Required work →
Rewrite the items below, switching "GUI agent" to "screen assistant" wherever it occurs and leaving everything else unchanged.

┌──

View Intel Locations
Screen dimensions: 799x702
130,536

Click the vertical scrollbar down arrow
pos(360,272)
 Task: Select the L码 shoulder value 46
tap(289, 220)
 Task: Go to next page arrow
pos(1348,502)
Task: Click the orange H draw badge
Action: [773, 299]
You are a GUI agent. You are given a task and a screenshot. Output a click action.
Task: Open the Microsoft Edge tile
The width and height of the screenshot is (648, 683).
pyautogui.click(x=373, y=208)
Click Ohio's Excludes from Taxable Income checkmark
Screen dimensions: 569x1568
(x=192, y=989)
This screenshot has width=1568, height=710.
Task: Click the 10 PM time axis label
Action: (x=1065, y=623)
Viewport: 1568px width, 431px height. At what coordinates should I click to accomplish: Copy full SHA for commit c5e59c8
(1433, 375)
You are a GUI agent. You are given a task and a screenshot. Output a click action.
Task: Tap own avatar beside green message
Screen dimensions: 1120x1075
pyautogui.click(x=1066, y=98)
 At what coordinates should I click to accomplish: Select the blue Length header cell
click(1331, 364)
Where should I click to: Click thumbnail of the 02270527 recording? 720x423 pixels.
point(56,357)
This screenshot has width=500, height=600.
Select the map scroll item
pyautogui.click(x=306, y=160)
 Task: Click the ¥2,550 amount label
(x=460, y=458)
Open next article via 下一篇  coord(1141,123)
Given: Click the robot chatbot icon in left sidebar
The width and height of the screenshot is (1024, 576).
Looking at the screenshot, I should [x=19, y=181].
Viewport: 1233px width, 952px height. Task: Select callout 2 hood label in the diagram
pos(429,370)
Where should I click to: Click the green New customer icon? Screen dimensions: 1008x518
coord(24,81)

└──

Worked answer →
View Intel Locations
Screen dimensions: 799x702
130,536

Click the vertical scrollbar down arrow
pos(360,272)
 Task: Select the L码 shoulder value 46
tap(289, 220)
 Task: Go to next page arrow
pos(1348,502)
Task: Click the orange H draw badge
Action: [773, 299]
You are a screen assistant. You are given a task and a screenshot. Output a click action.
Task: Open the Microsoft Edge tile
The width and height of the screenshot is (648, 683).
pyautogui.click(x=373, y=208)
Click Ohio's Excludes from Taxable Income checkmark
Screen dimensions: 569x1568
(x=192, y=989)
This screenshot has width=1568, height=710.
Task: Click the 10 PM time axis label
Action: (x=1065, y=623)
Viewport: 1568px width, 431px height. At what coordinates should I click to accomplish: Copy full SHA for commit c5e59c8
(1433, 375)
You are a screen assistant. You are given a task and a screenshot. Output a click action.
Task: Tap own avatar beside green message
Screen dimensions: 1120x1075
pyautogui.click(x=1066, y=98)
 At what coordinates should I click to accomplish: Select the blue Length header cell
click(1331, 364)
Where should I click to: Click thumbnail of the 02270527 recording? 720x423 pixels.
point(56,357)
This screenshot has width=500, height=600.
Select the map scroll item
pyautogui.click(x=306, y=160)
 Task: Click the ¥2,550 amount label
(x=460, y=458)
Open next article via 下一篇  coord(1141,123)
Given: Click the robot chatbot icon in left sidebar
The width and height of the screenshot is (1024, 576).
Looking at the screenshot, I should [x=19, y=181].
Viewport: 1233px width, 952px height. Task: Select callout 2 hood label in the diagram
pos(429,370)
Where should I click to: Click the green New customer icon? Screen dimensions: 1008x518
coord(24,81)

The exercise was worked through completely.